Prompt: When the word "option" shows up in a line of the data below, copy that whole line.

Stored data entries
- Opening Delimiter -
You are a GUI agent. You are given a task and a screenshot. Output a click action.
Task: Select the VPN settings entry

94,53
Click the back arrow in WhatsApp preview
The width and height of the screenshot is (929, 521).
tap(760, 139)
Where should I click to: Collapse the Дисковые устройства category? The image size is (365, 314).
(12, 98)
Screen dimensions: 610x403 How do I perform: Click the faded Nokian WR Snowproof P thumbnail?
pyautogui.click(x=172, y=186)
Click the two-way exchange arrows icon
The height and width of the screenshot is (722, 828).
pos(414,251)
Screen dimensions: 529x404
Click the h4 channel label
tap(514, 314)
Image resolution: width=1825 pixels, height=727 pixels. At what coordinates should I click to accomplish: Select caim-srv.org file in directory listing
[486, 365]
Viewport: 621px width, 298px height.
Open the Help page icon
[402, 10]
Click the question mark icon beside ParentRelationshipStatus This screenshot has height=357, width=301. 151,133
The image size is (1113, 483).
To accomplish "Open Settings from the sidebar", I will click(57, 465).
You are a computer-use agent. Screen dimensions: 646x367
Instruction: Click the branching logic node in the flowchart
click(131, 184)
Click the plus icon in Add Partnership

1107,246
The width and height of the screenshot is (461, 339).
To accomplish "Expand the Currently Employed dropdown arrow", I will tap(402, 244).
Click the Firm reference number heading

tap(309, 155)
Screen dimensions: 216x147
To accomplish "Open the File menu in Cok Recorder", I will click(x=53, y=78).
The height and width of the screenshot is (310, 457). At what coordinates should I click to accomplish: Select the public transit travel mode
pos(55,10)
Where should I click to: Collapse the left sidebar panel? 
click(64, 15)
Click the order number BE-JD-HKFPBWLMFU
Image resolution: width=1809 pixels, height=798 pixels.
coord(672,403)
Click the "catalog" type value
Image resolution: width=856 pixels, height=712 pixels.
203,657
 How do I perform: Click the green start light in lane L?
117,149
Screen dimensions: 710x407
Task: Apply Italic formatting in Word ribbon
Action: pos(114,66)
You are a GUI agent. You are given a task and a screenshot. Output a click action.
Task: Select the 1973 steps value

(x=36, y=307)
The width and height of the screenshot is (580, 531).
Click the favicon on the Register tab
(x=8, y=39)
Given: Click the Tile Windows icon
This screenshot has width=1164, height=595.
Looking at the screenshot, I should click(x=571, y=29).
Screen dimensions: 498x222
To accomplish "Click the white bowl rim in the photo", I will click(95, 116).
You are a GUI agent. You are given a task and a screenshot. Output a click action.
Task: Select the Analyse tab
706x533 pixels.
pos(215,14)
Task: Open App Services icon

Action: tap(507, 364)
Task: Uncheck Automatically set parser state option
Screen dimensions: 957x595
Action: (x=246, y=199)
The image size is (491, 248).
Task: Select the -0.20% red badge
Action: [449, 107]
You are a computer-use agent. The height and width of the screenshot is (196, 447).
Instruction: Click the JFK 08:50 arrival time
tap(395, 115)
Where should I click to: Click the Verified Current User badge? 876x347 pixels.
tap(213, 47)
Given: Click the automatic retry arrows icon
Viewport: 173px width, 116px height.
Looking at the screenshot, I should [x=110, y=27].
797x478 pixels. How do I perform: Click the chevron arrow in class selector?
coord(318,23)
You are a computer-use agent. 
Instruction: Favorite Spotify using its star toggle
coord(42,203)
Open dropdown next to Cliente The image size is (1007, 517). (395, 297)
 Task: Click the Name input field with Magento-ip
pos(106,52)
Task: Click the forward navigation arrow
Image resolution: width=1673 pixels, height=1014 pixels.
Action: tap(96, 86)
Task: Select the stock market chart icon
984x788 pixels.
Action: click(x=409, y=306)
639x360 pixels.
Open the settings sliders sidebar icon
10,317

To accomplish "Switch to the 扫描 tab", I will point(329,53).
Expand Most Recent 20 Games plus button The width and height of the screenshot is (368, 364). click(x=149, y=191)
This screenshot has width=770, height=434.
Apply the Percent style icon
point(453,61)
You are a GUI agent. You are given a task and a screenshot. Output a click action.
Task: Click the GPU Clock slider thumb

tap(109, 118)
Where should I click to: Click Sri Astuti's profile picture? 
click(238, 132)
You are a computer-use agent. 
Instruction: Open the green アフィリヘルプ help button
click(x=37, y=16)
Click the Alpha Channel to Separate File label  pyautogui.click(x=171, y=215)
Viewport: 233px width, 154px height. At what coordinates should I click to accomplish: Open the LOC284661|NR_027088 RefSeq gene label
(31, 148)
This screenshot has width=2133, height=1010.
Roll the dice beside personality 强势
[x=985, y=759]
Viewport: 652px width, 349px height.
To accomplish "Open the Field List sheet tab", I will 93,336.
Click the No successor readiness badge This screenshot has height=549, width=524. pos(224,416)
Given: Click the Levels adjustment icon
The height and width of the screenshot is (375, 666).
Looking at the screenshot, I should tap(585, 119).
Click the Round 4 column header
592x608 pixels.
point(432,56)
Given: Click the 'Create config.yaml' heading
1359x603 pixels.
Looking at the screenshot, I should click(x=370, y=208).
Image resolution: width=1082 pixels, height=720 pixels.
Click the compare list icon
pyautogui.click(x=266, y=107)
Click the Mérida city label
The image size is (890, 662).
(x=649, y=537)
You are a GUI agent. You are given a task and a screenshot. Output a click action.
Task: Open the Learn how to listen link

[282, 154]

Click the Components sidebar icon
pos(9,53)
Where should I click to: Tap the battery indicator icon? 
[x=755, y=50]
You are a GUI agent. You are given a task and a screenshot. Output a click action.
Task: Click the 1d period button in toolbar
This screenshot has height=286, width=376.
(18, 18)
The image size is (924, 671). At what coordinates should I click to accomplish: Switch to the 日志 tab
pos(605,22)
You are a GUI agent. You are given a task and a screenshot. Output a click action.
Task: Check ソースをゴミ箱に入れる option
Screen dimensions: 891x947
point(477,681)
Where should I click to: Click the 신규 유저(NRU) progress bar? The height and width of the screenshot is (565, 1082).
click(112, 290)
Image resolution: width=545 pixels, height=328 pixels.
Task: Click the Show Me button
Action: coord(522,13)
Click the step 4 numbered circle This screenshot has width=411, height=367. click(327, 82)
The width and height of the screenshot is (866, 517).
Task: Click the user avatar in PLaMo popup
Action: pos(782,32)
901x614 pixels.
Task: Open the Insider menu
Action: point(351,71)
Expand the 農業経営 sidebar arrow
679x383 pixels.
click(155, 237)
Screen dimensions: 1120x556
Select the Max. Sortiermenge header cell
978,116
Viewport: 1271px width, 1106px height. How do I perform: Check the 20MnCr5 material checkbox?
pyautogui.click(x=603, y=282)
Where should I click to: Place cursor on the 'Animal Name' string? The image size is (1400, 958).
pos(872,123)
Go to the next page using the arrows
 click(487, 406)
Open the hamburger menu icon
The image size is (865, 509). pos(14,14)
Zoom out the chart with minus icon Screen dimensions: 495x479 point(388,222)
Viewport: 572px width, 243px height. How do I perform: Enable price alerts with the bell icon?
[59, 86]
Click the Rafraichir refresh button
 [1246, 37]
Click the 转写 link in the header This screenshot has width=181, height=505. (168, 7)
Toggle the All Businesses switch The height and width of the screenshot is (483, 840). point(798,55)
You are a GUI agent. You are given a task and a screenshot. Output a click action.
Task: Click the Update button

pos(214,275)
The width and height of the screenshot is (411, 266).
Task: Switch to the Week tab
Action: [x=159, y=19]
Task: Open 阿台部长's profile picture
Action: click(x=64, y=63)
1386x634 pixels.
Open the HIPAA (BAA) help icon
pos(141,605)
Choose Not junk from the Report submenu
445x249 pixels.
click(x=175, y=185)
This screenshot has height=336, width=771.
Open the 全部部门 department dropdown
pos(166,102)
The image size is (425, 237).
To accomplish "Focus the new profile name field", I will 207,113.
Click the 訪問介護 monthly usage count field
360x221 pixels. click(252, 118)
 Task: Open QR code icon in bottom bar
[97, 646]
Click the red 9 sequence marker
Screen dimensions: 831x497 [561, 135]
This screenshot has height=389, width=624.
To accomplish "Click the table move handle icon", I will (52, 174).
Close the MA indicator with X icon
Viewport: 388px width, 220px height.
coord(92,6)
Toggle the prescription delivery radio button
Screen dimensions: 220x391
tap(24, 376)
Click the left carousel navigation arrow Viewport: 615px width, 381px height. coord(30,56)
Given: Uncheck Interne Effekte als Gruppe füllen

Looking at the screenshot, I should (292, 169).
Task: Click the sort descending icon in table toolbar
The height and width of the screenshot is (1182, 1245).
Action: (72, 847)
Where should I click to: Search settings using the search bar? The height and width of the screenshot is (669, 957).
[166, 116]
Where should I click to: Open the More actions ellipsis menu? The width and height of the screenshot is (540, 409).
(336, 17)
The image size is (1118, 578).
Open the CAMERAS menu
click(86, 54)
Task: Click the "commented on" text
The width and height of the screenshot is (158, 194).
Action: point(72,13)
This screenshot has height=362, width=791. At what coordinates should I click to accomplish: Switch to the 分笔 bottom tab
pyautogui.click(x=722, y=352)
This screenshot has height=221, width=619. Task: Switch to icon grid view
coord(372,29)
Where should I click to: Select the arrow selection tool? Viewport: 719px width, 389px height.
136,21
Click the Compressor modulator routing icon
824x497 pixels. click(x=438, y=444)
- Closing Delimiter -
Written solution:
Task: Uncheck Automatically set parser state option
Task: Check ソースをゴミ箱に入れる option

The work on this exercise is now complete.